More often than not, I am physically, emotionally, and mentally drowning in personal defeat and deflection. I target myself and forget that it's OK to mess up, it's OK to have a bad day, and it's OK to just not be OK. I am my own worst enemy, without a doubt, and that has made all the difference in how I have started to allow myself to see things.
But even in all of this one thing breaks through my insufficiency: God's unfailing and patient goodness over the burdens I carry with me. How lucky are we to have such a big God that makes himself small enough just to be with us? But even if I am not, he is still good.
"The righteous person may have many troubles, but the Lord delivers him from them all." Psalms 34:19
I think it's safe to say that every person goes through a bad day or a trying time. It is in these days and these times that I am reminded of something so much greater than I can fully comprehend: The goodness and mercy of Jesus. It is so easy in this day in society to feel as if you are nothing when really you are everything.
The definition of the word definition is a formal statement of the meaning or significance of something. The definition of who you are is not defined by the things that you feel, that you judge yourself with, that you hold above you but of him.
"Whenever you feel unloved, unimportant, or insecure, remember to whom you belong." Ephesians 2:19-22
My hair doesn't fall the right way some days, my skin breaks out, I'm "not skinny enough" or "in shape," my bad grades define my study skills and that defines me as a person. Wrong, so wrong.

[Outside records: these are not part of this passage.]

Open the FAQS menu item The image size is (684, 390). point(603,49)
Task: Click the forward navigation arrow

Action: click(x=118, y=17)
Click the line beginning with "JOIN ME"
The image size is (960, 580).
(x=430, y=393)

But even if I am not, he is good.
So I completely bombed a test. He is good. I forgot a few things, and it threw my whole day out of whack. He is good. I didn't get any sleep and couldn't get out of bed. He is good. I drowned in my fears and my burdens: he is good. I lost my friends and some of my family. But he is good.

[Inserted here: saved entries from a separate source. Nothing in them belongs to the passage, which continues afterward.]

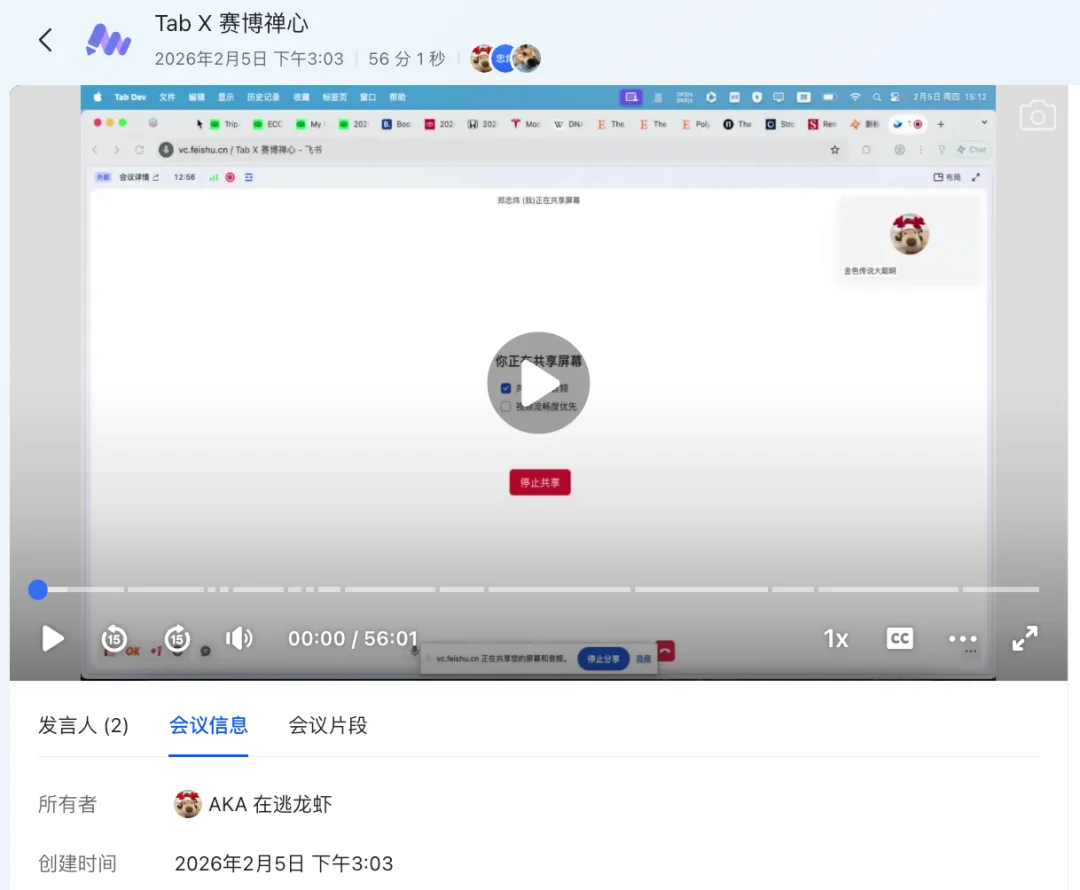The width and height of the screenshot is (1080, 890).
Task: Click the camera screenshot icon on the video
Action: 1037,115
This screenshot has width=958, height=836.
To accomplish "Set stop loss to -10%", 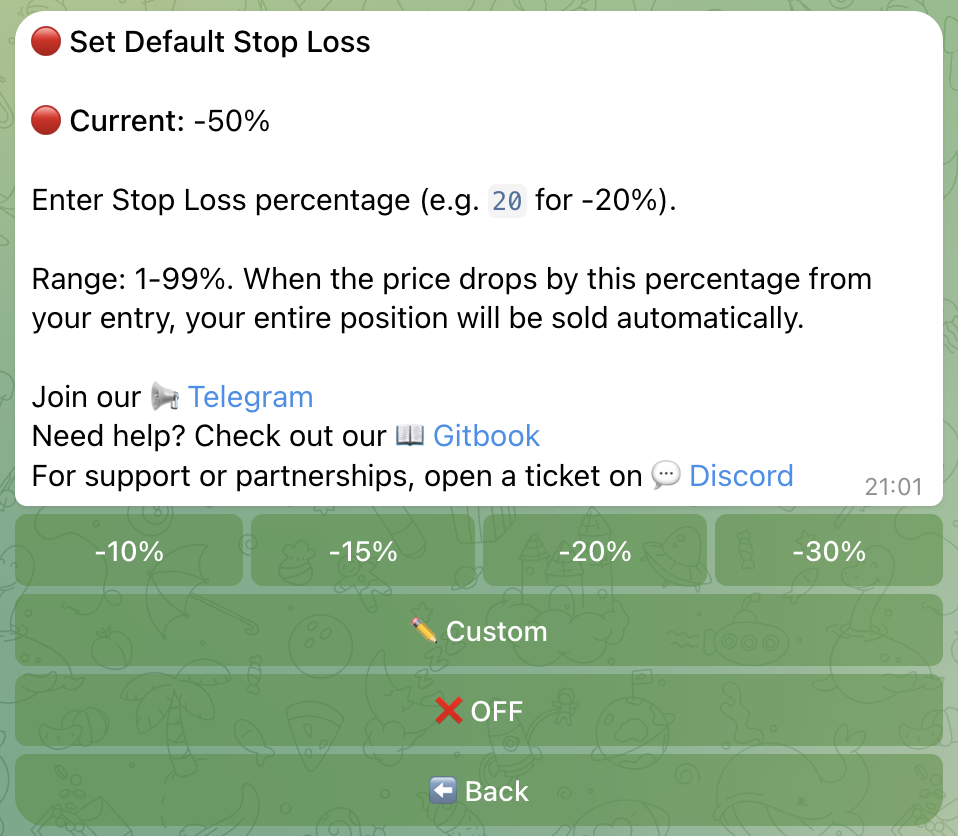I will tap(129, 549).
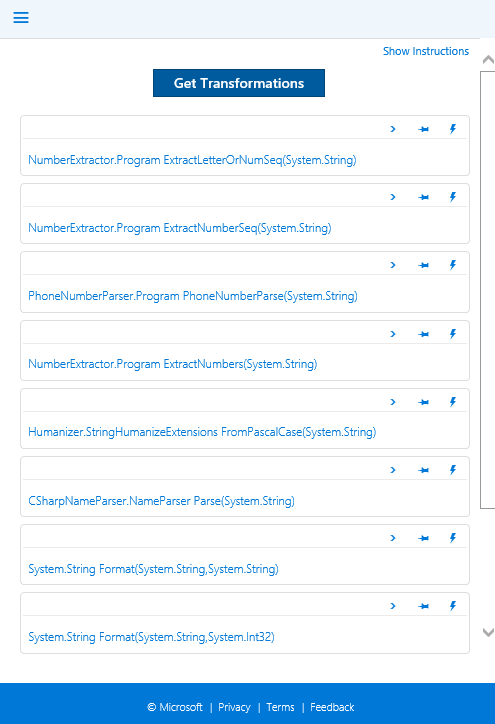
Task: Expand the Format String,Int32 card chevron
Action: point(393,606)
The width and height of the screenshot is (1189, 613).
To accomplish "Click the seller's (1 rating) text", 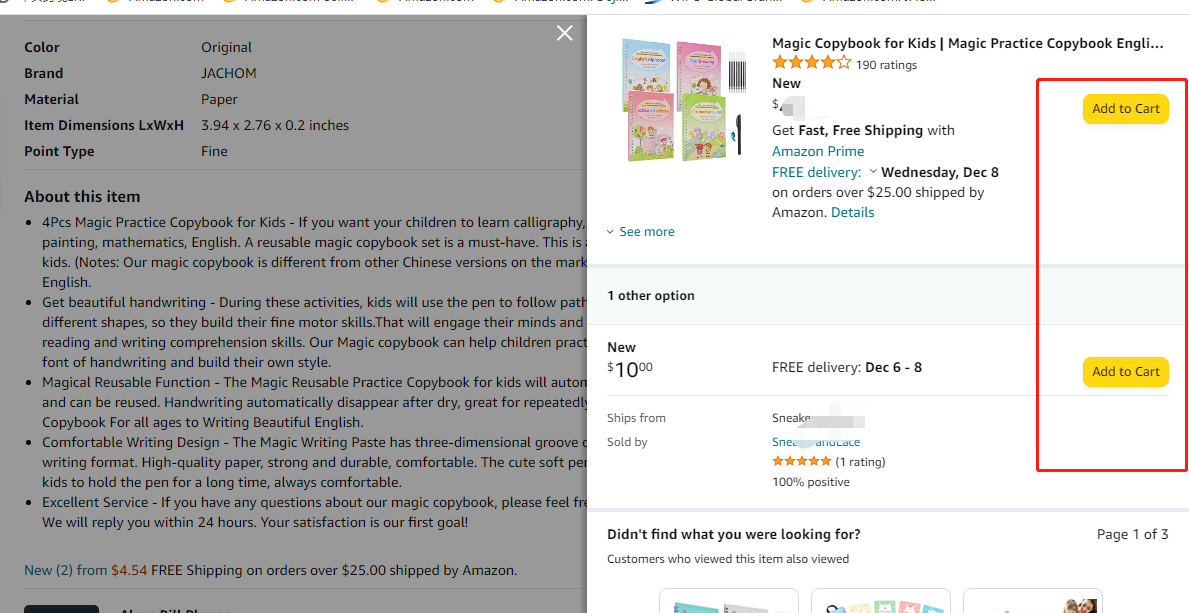I will pos(860,462).
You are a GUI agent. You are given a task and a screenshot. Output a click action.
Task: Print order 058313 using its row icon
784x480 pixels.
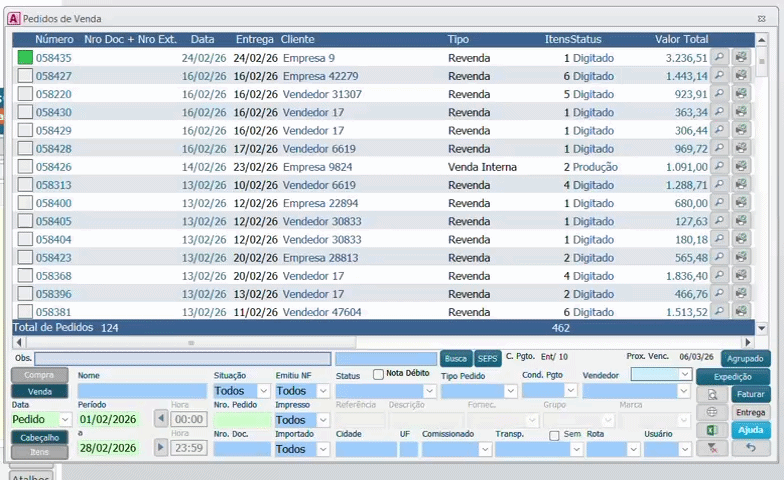point(741,185)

"And your life will be brighter than the noonday, it's darkness will be nothing like the morning." Job 11:17
Some days it feels like the things that tie us down only leave a barrier and the question of why. Why is this happening? Why can't I just have a good day? Why am I constantly buried beneath the weights I carry?

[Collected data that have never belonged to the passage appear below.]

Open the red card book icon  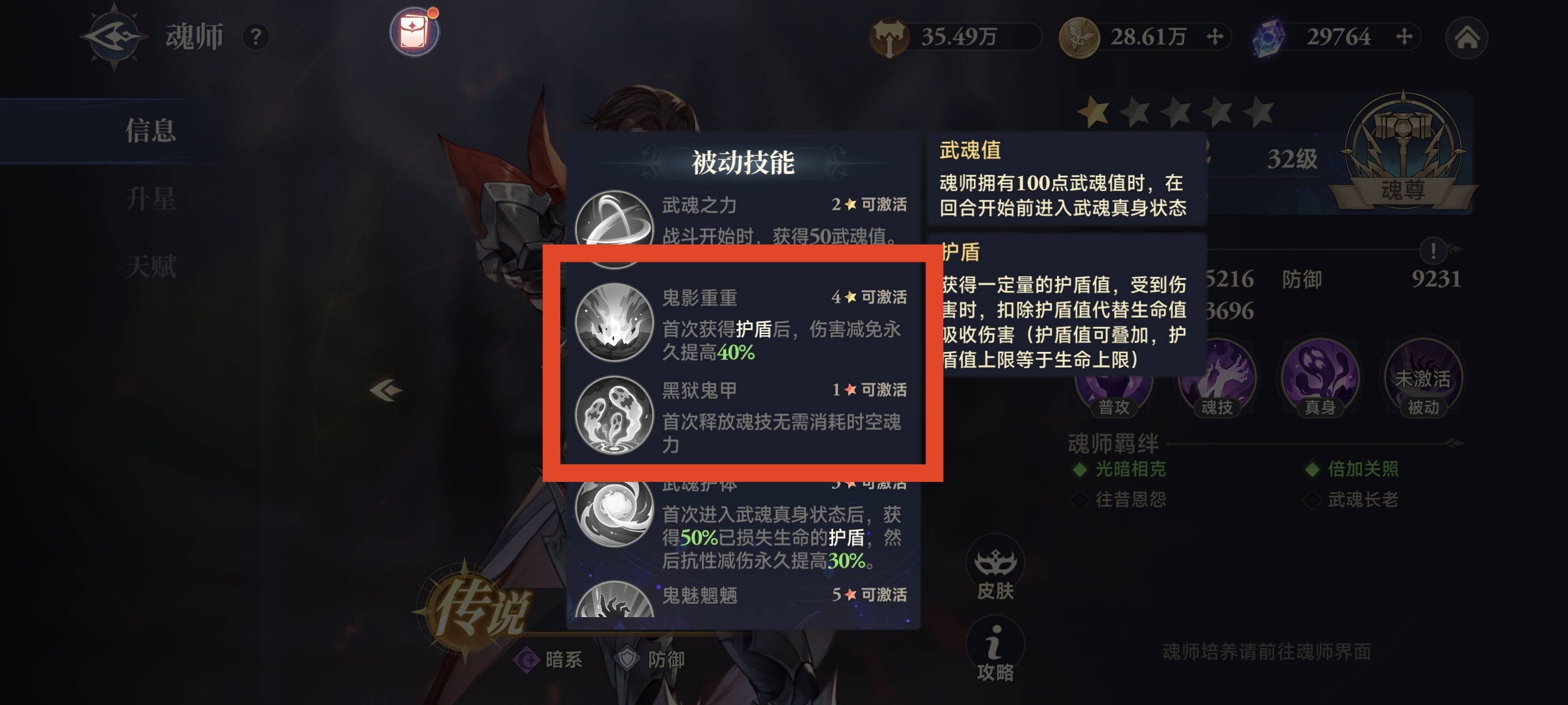[x=415, y=31]
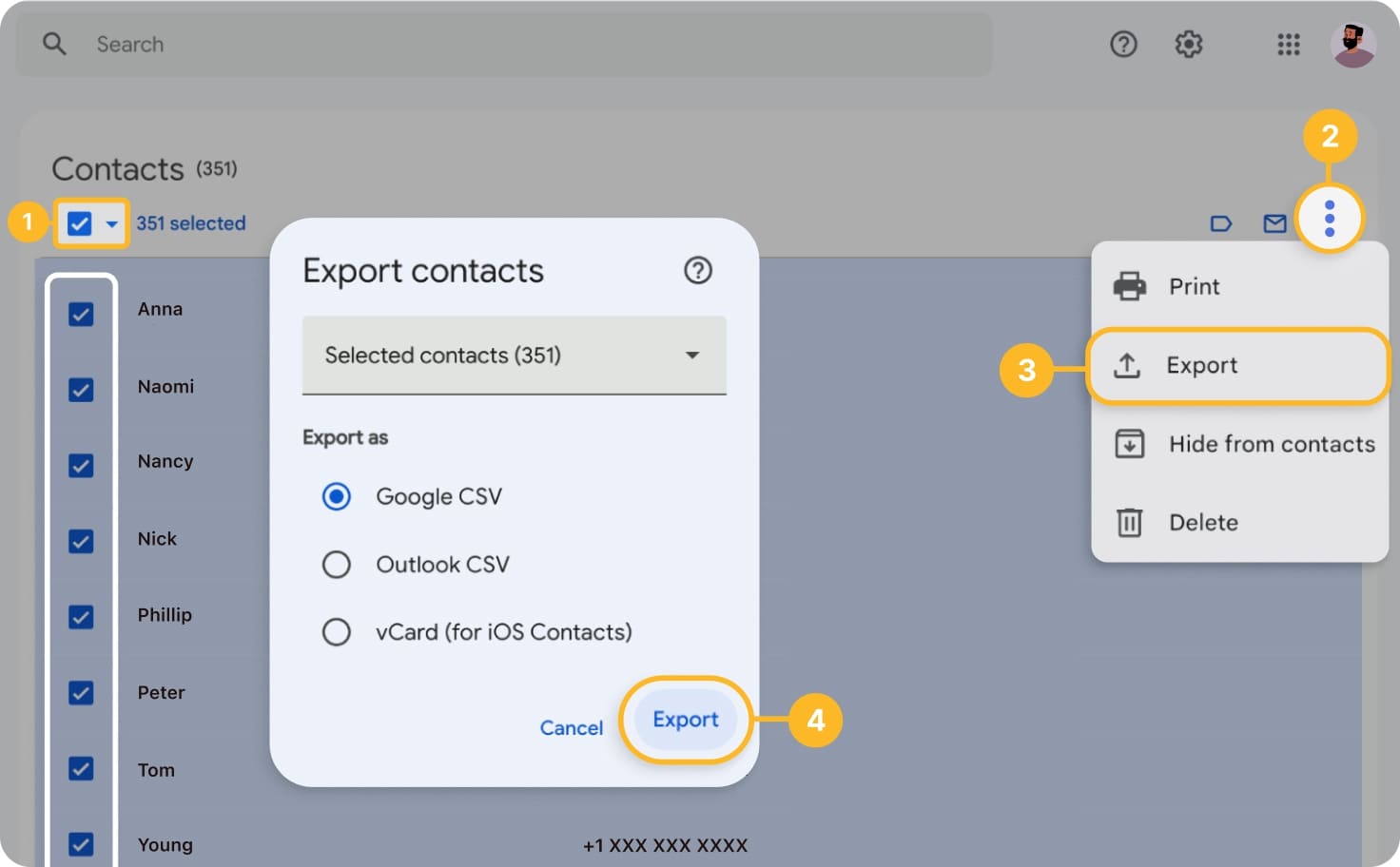
Task: Uncheck Anna's contact checkbox
Action: click(82, 314)
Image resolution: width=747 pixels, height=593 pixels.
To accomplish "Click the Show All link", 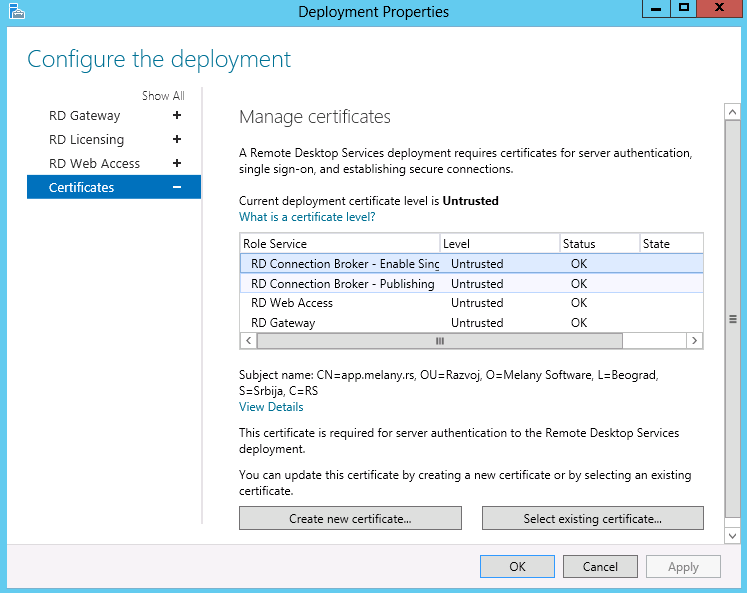I will [163, 96].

It's OK to not be OK. It's OK to have a bad day, but to also remember it is not a bad life. To experience pain and heartbreak, to breakdown in a raw form of self reflection, to be molded by your personal appearance and opinion, to grasp the actuality of society and the horrifying pegs it can place on you is to remember that even in the mess of life and the chaos that it tags along is to also equally be put in the light of something so much more sufficient than our bad day lets us in on.
His mercies are forever. His promises are forever. His goodness is forever.
So what if you are a bad grade, a bad hair day, a chaotic crying disaster, late, unappreciated, and defeated all together?
"If God is for us, then who can be against us?" Romans 8:31
Because even if I am not, you are not, we are not, heis.